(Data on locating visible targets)
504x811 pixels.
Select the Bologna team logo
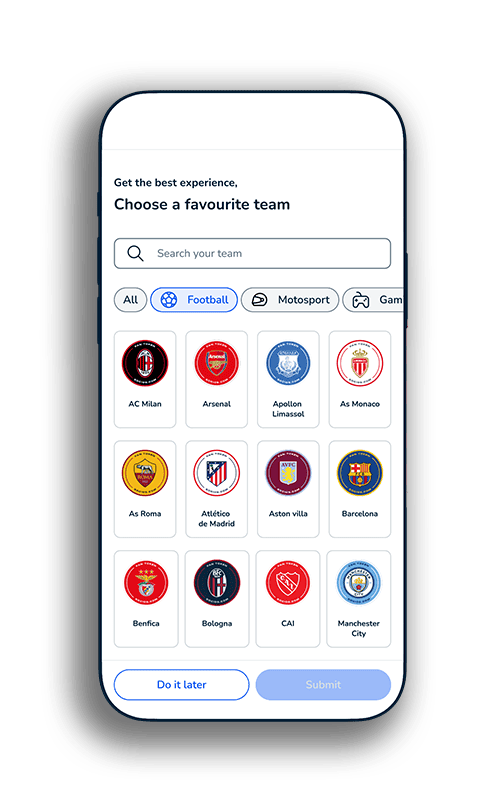[217, 582]
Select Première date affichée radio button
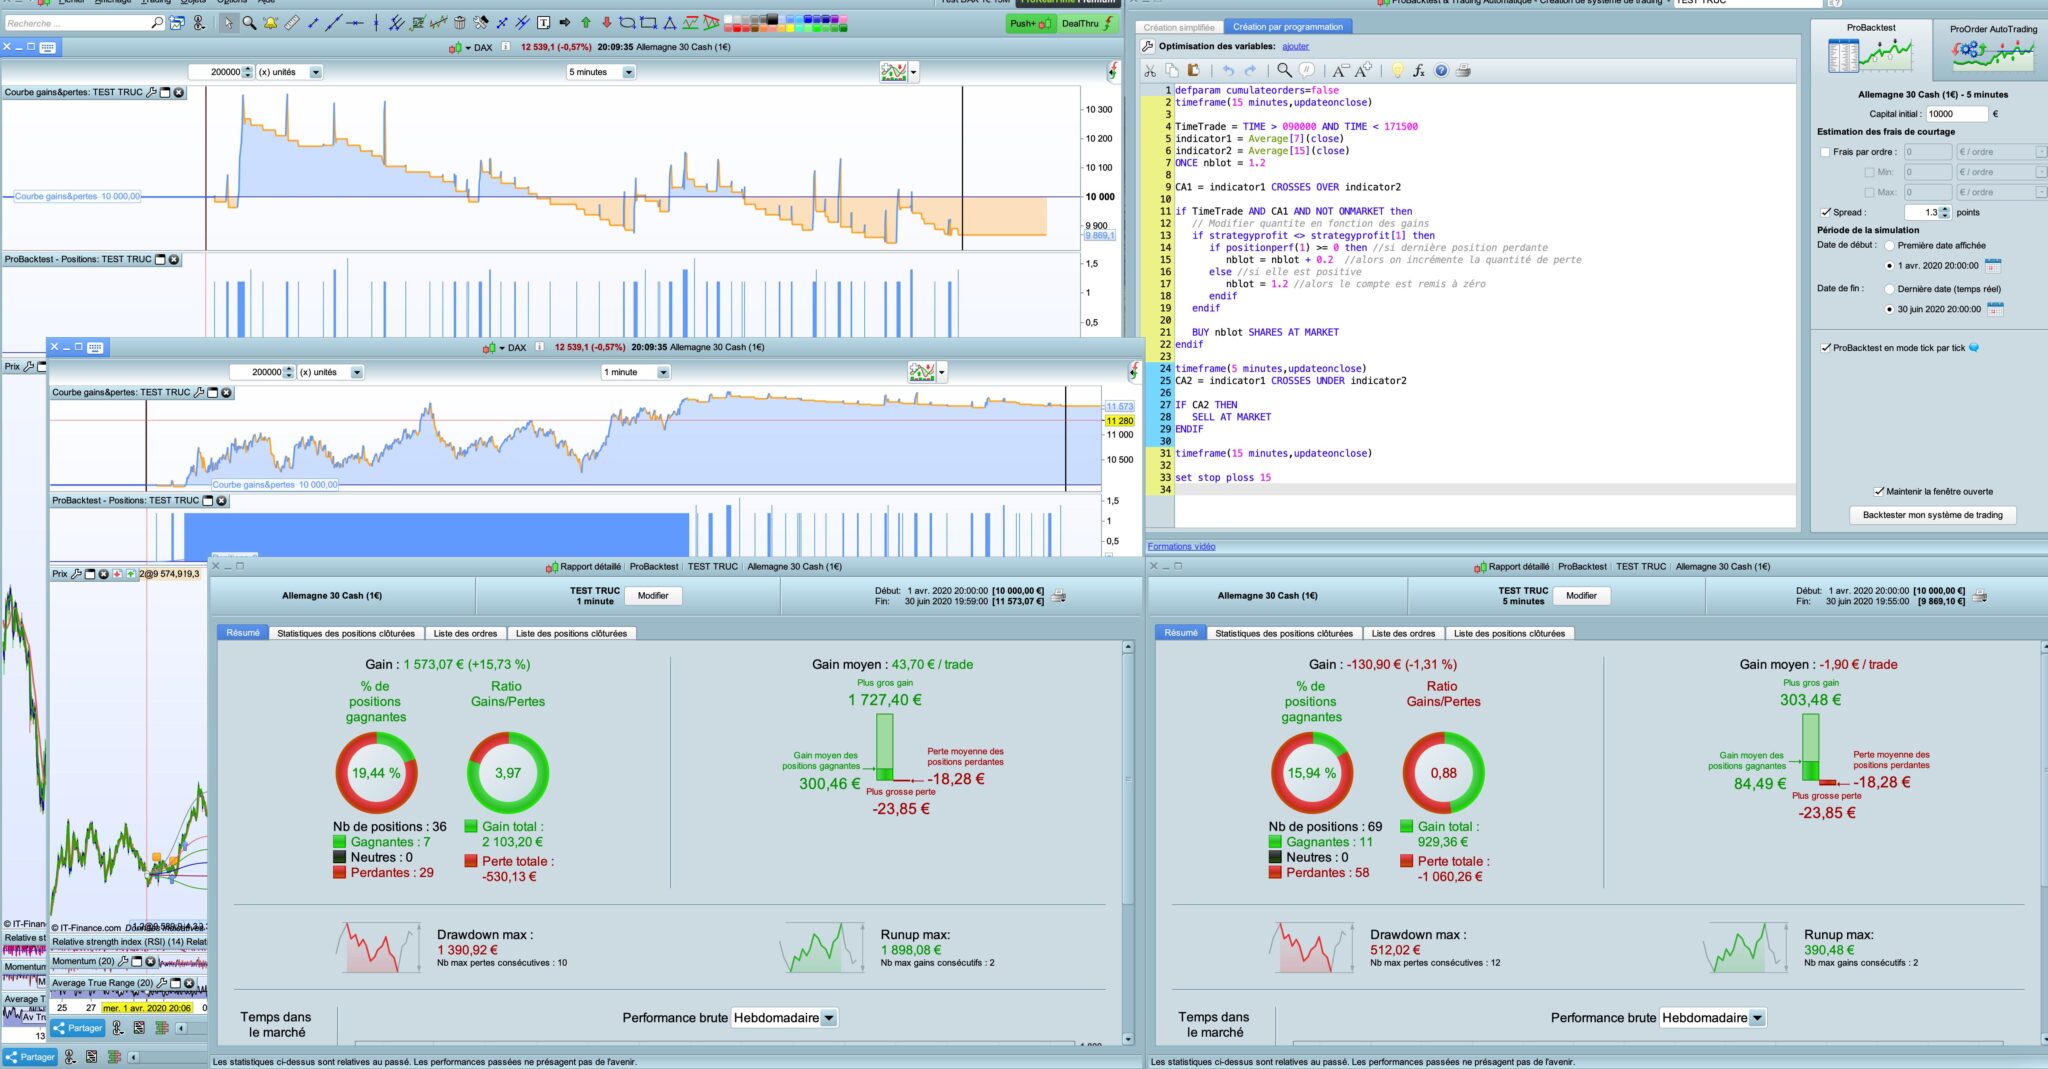This screenshot has width=2048, height=1069. (1889, 246)
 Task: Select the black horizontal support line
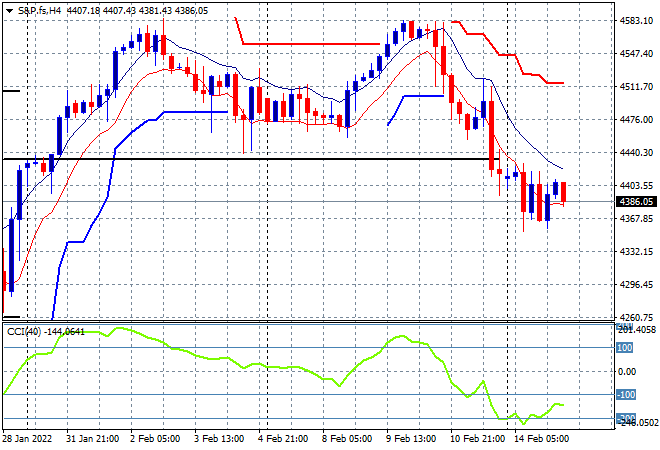pyautogui.click(x=251, y=159)
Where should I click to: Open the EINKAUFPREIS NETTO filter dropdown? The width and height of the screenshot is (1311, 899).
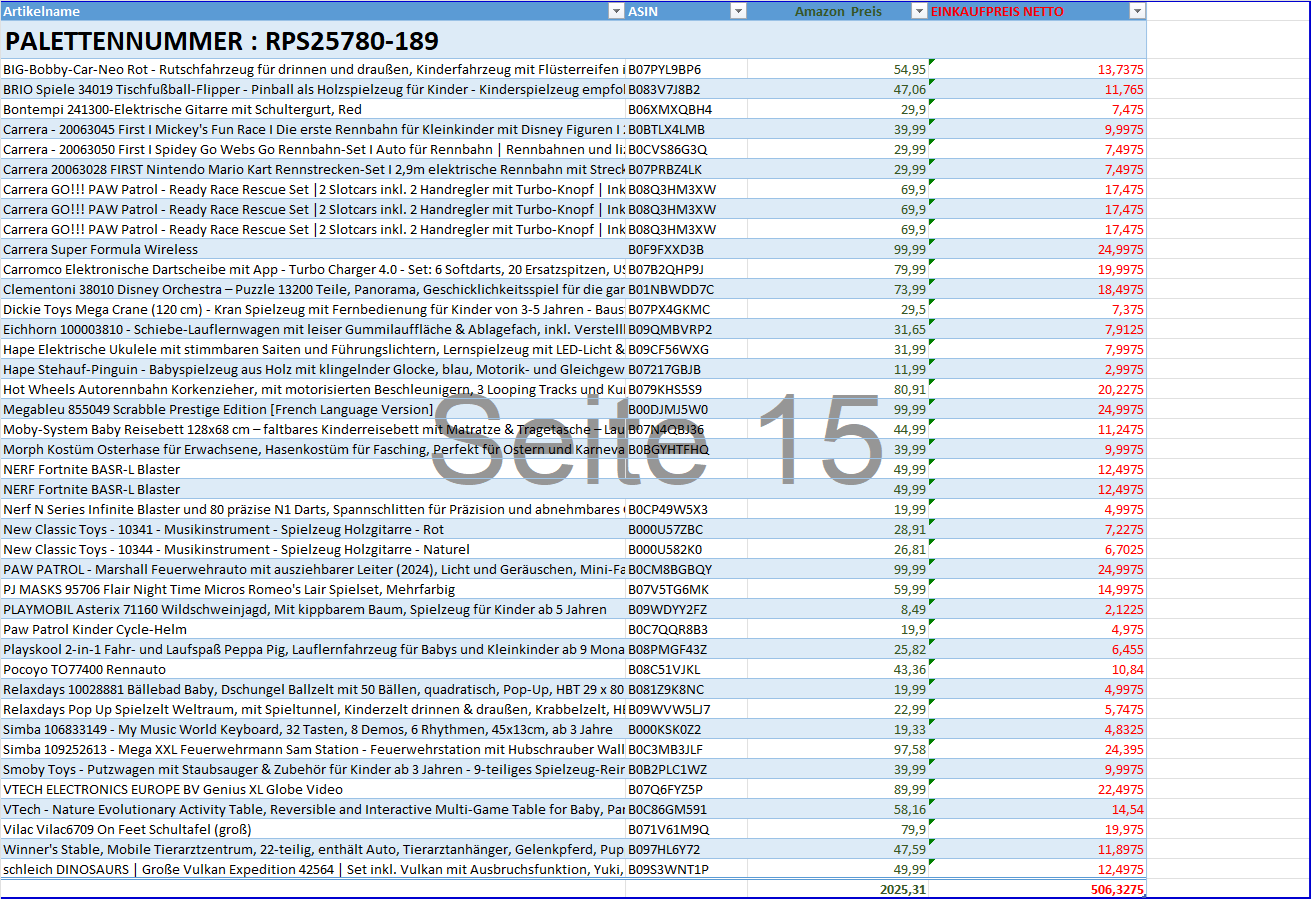[x=1136, y=11]
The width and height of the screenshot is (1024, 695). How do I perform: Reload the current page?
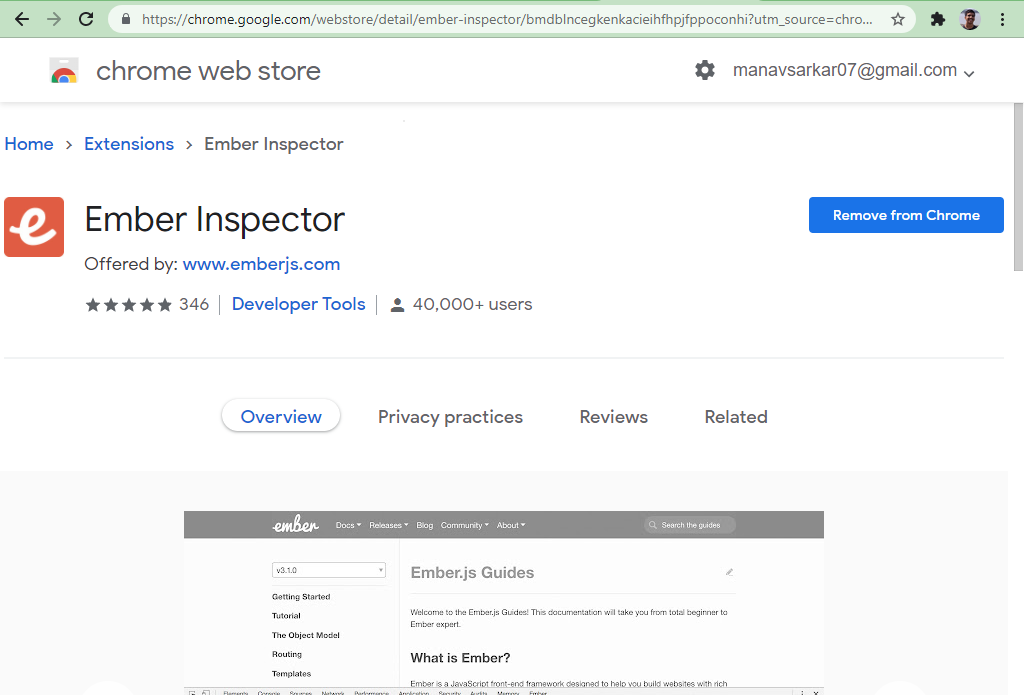(x=86, y=19)
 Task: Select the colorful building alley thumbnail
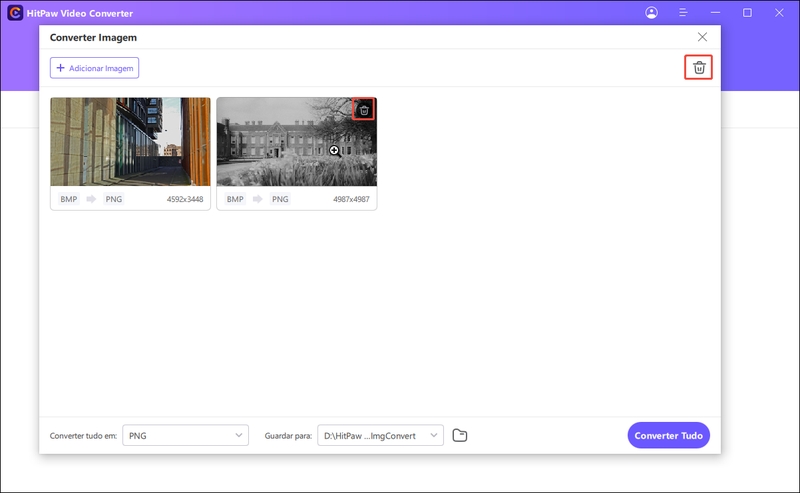click(x=130, y=141)
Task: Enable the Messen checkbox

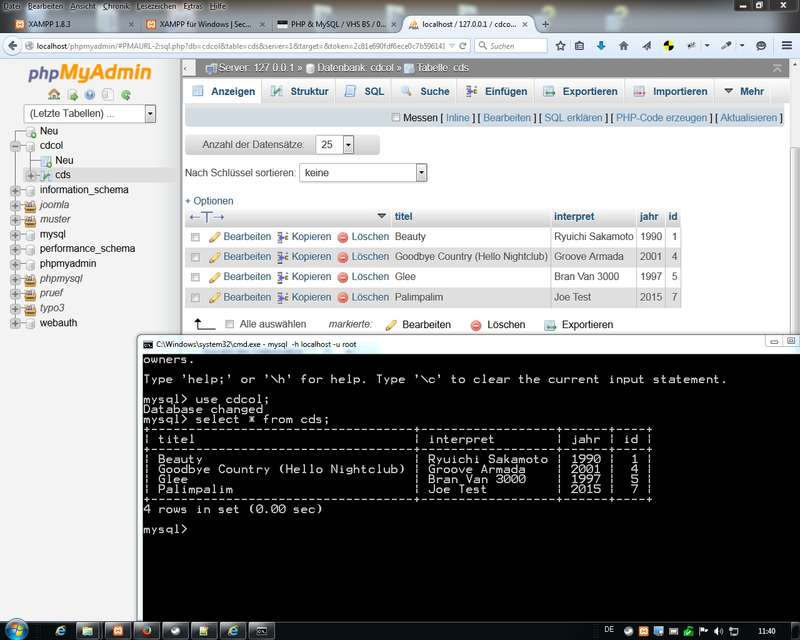Action: click(396, 118)

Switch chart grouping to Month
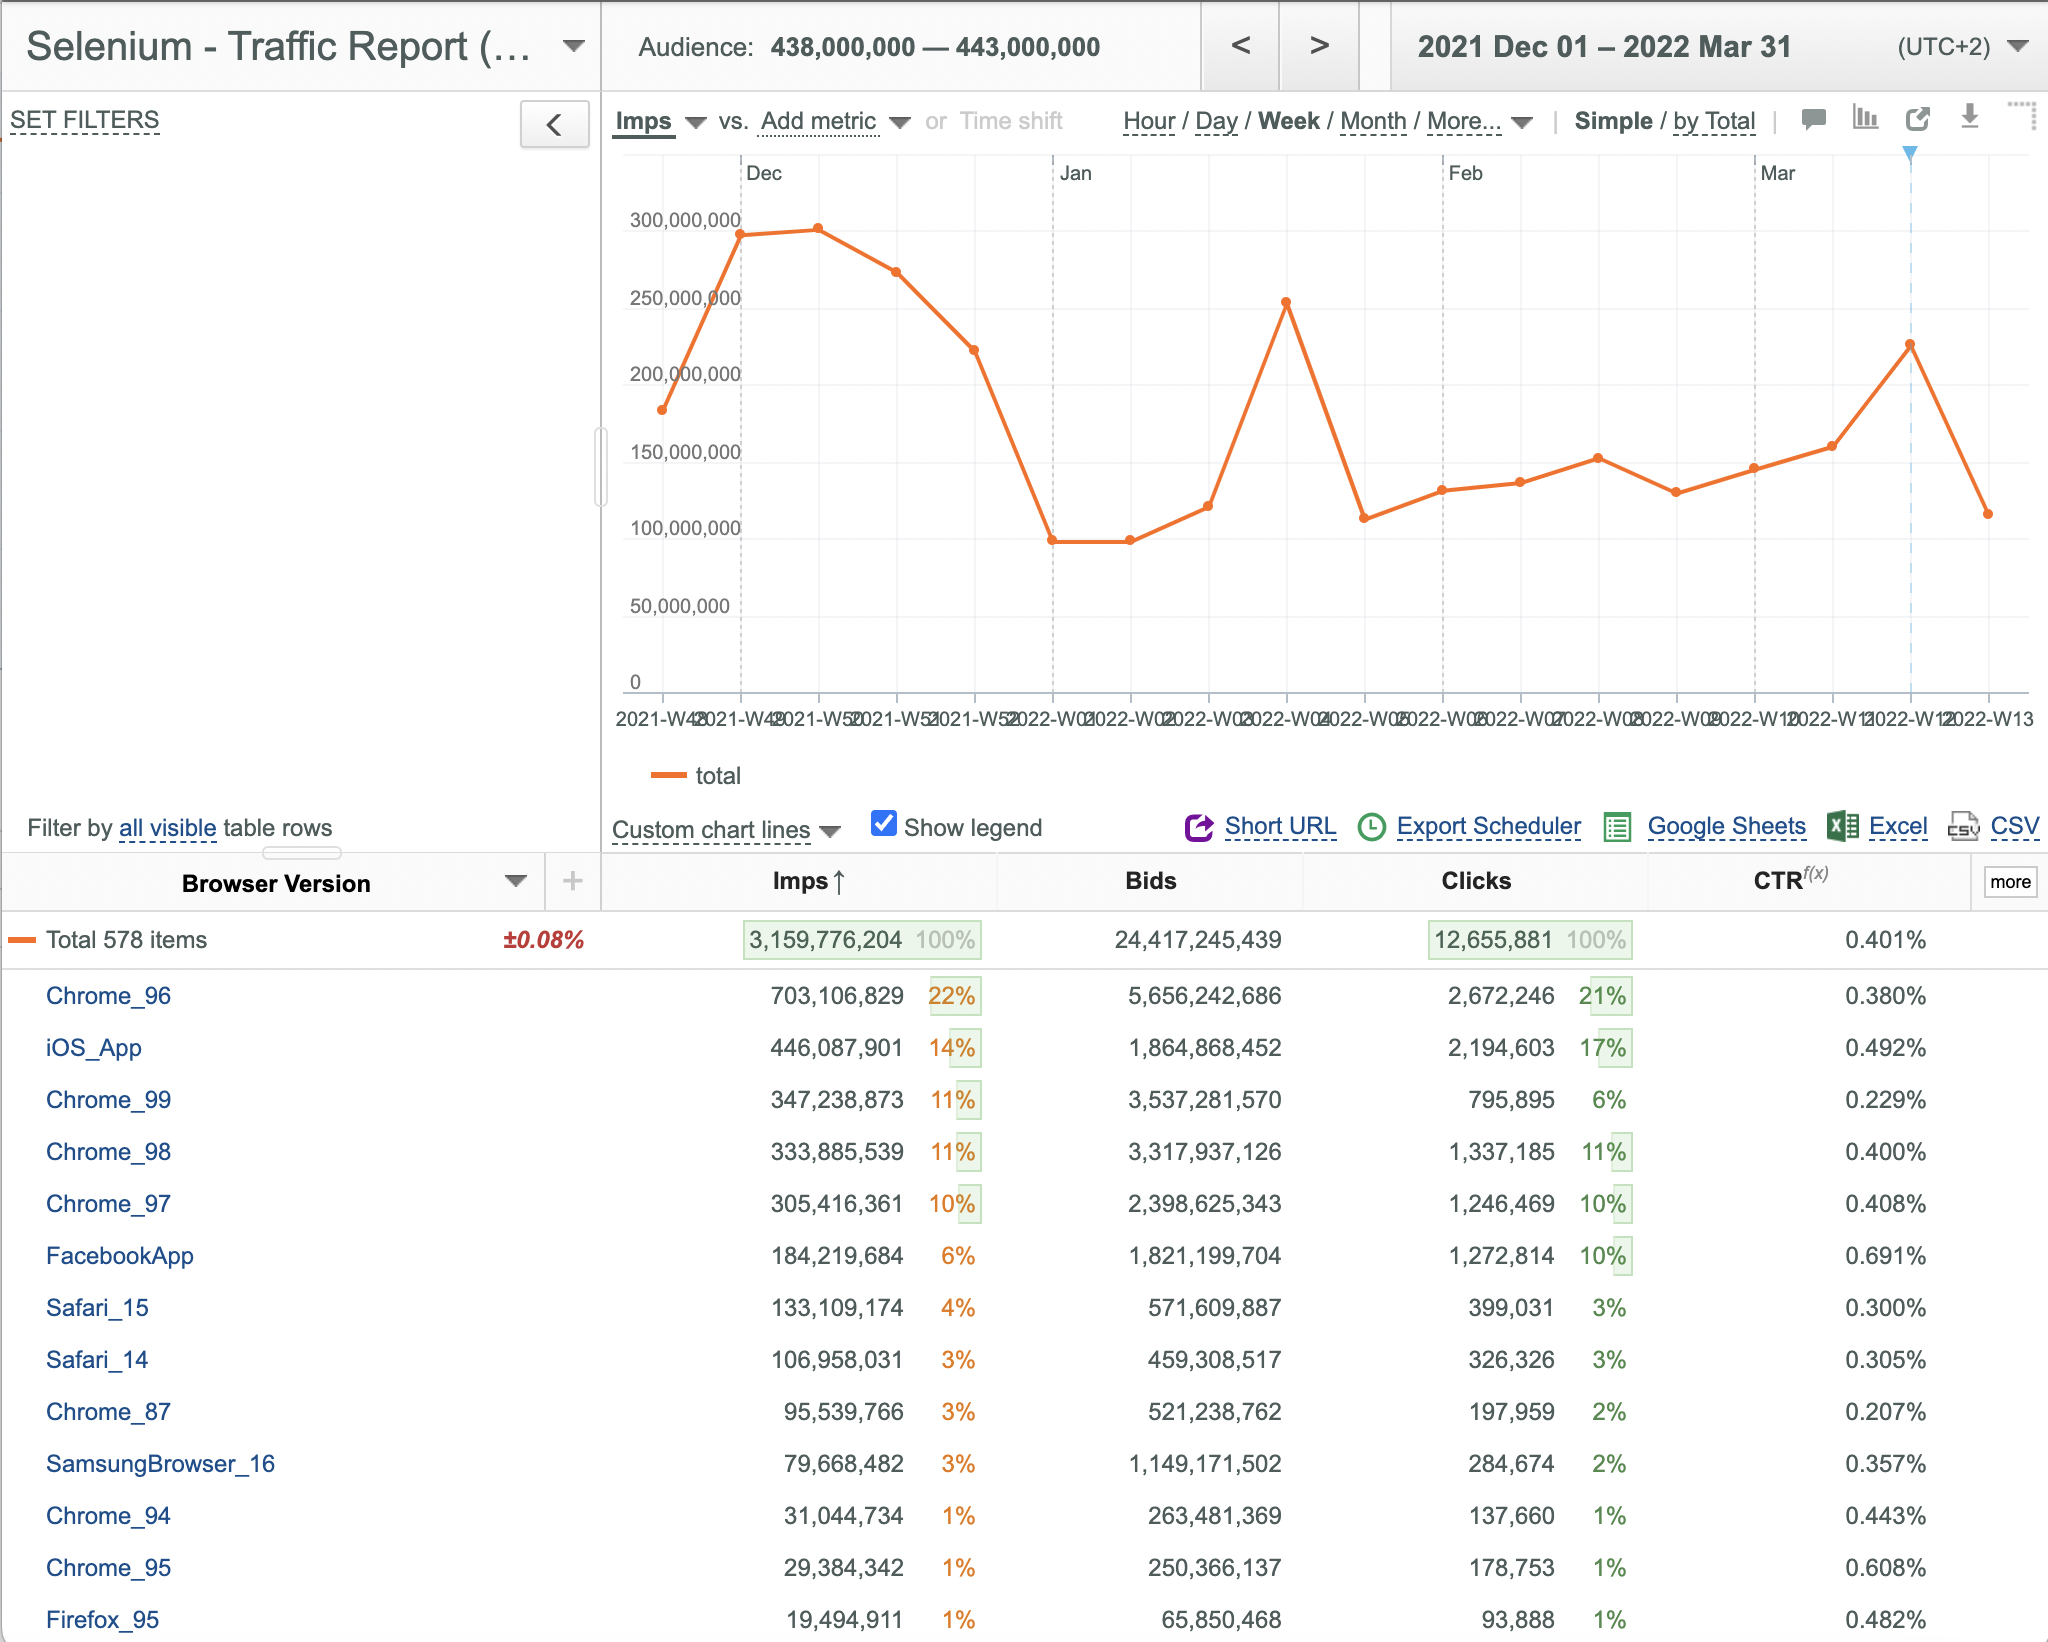tap(1373, 121)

TASK INSTRUCTIONS
Reproduce the text of every entry above verbatim, omitting the pictures.

COMPLETE OUTPUT
504x811 pixels.
Select the Bologna team logo
[217, 582]
Select Première date affichée radio button
This screenshot has width=2048, height=1069. (1889, 246)
 Task: Select the black horizontal support line
pyautogui.click(x=251, y=159)
Where should I click to: Open the EINKAUFPREIS NETTO filter dropdown? The width and height of the screenshot is (1311, 899).
[x=1136, y=11]
The width and height of the screenshot is (1024, 695). How do I perform: Reload the current page?
(x=86, y=19)
 Task: Select the colorful building alley thumbnail
click(x=130, y=141)
Task: Enable the Messen checkbox

Action: click(396, 118)

Switch chart grouping to Month
tap(1373, 121)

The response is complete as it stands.